Given request ->
Reproduce word for word the entries between the line containing "The image size is (1200, 675)." and the line containing "[1130, 802]", inclusive, omitting the pictures from your answer.

Source data ->

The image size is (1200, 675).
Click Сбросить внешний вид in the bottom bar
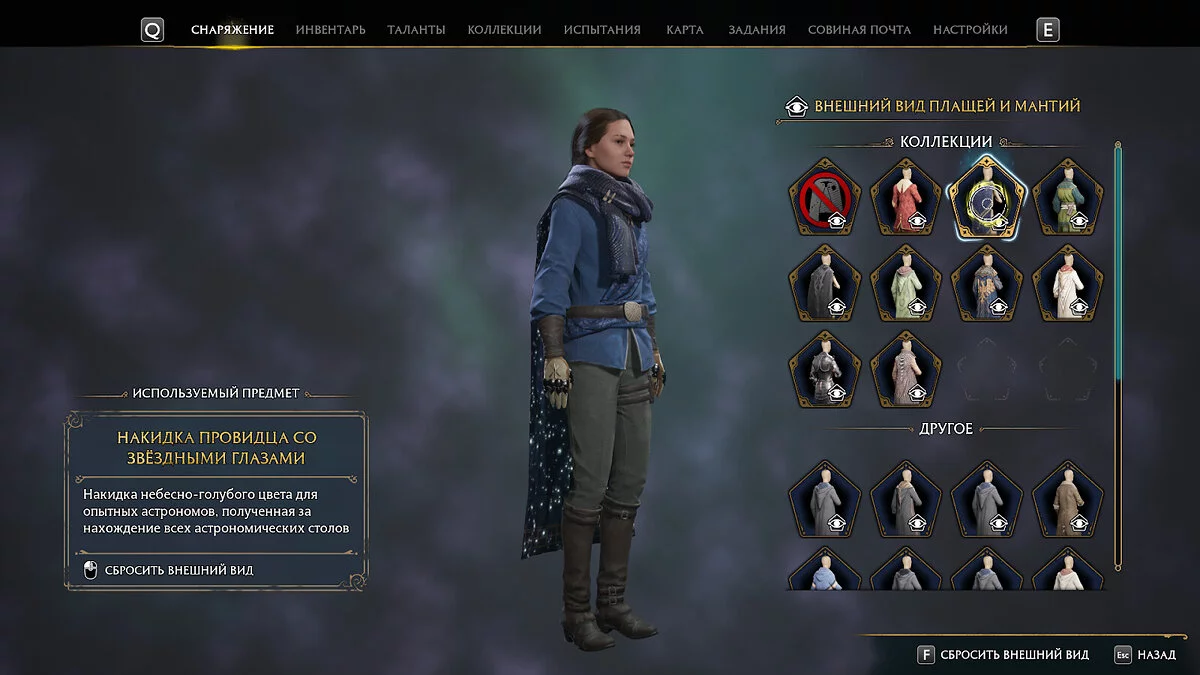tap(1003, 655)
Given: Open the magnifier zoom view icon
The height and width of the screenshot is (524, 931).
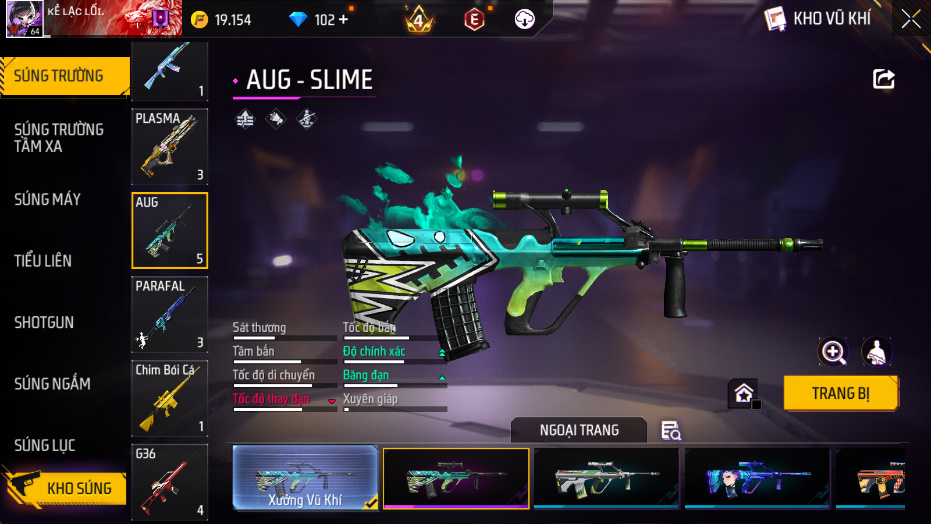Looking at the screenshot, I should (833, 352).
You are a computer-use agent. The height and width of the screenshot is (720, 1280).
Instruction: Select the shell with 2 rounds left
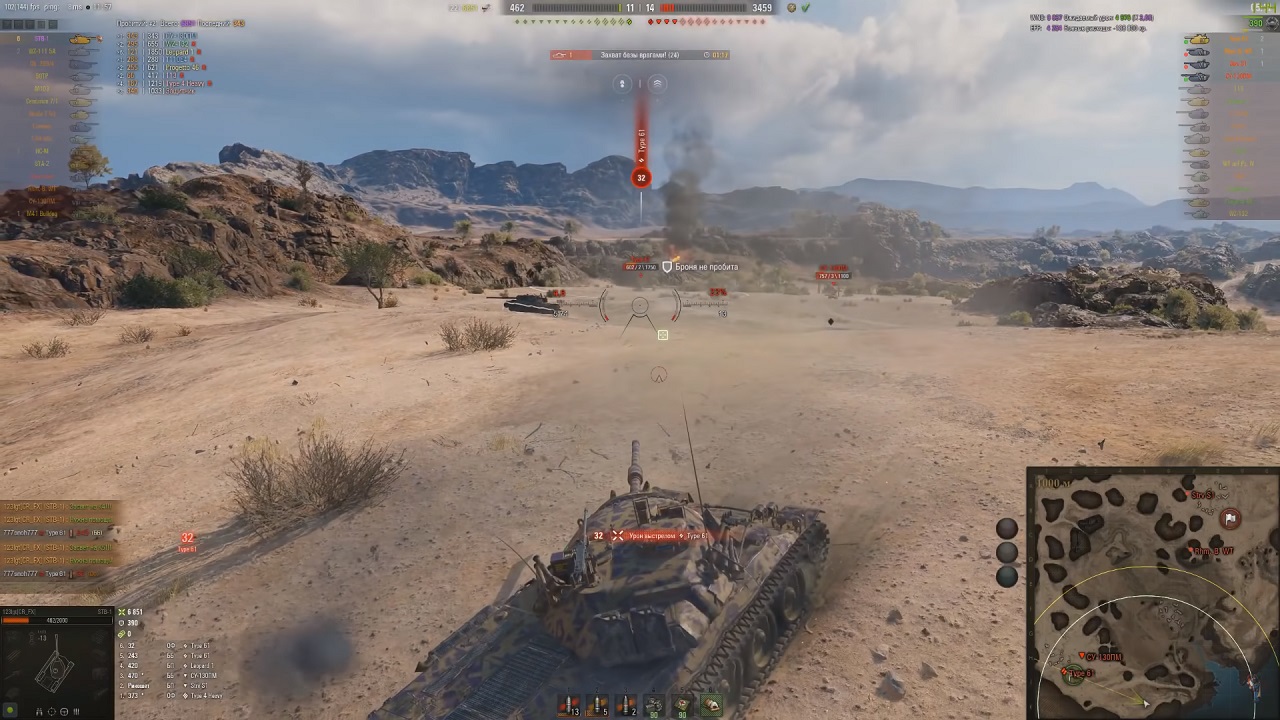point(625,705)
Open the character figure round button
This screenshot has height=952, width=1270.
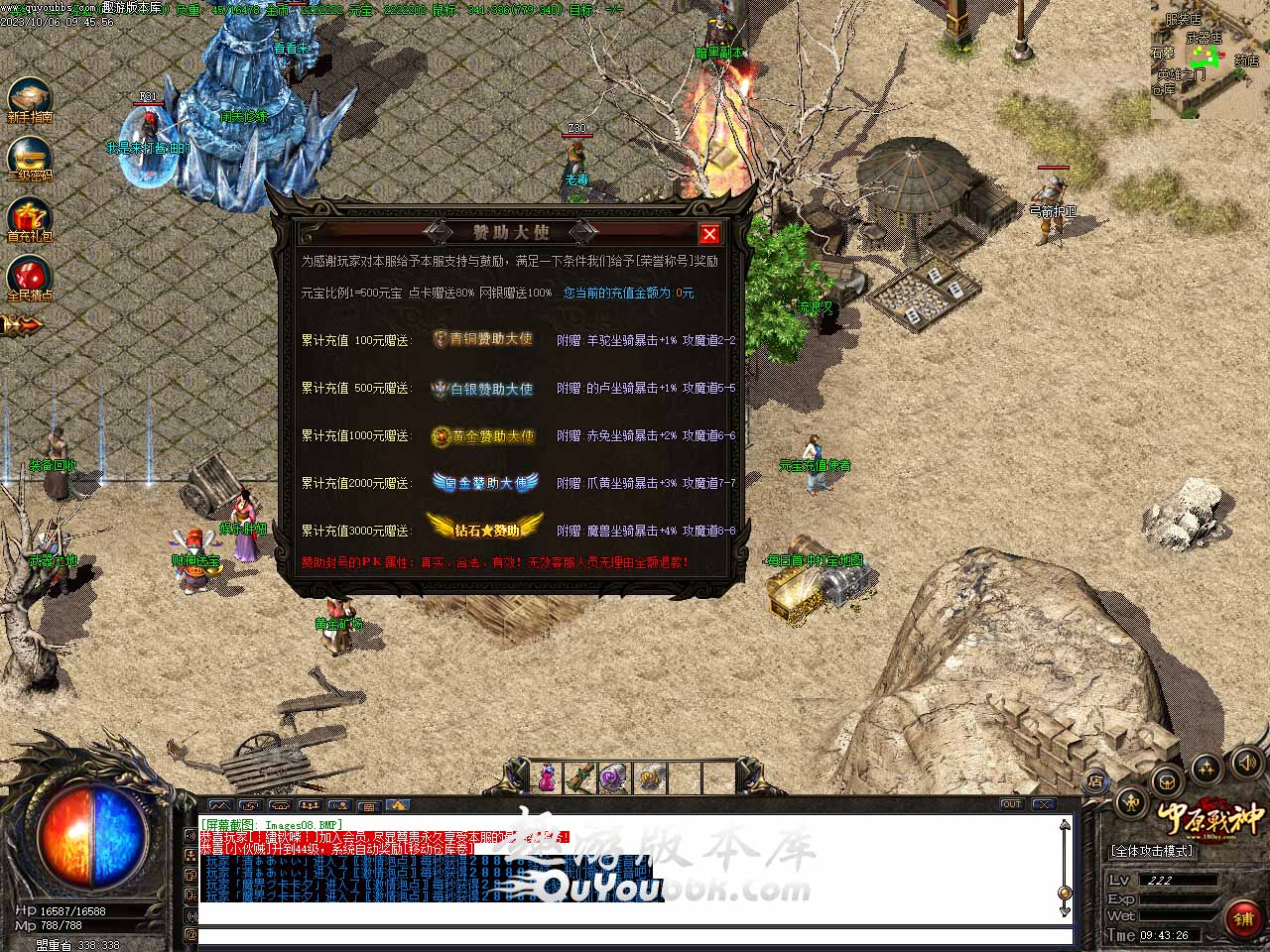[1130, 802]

* * *

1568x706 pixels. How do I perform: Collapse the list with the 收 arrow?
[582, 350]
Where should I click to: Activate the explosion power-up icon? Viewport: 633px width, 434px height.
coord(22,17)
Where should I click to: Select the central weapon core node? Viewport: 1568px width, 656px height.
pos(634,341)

Solution for this problem ->
The image size is (1200, 675).
Click Сбросить внешний вид in the bottom bar
tap(1003, 655)
Given: Open the magnifier zoom view icon
The height and width of the screenshot is (524, 931).
Looking at the screenshot, I should (833, 352).
You are a computer-use agent. The height and width of the screenshot is (720, 1280).
Instruction: Select the shell with 2 rounds left
point(625,705)
Open the character figure round button
This screenshot has height=952, width=1270.
[1130, 802]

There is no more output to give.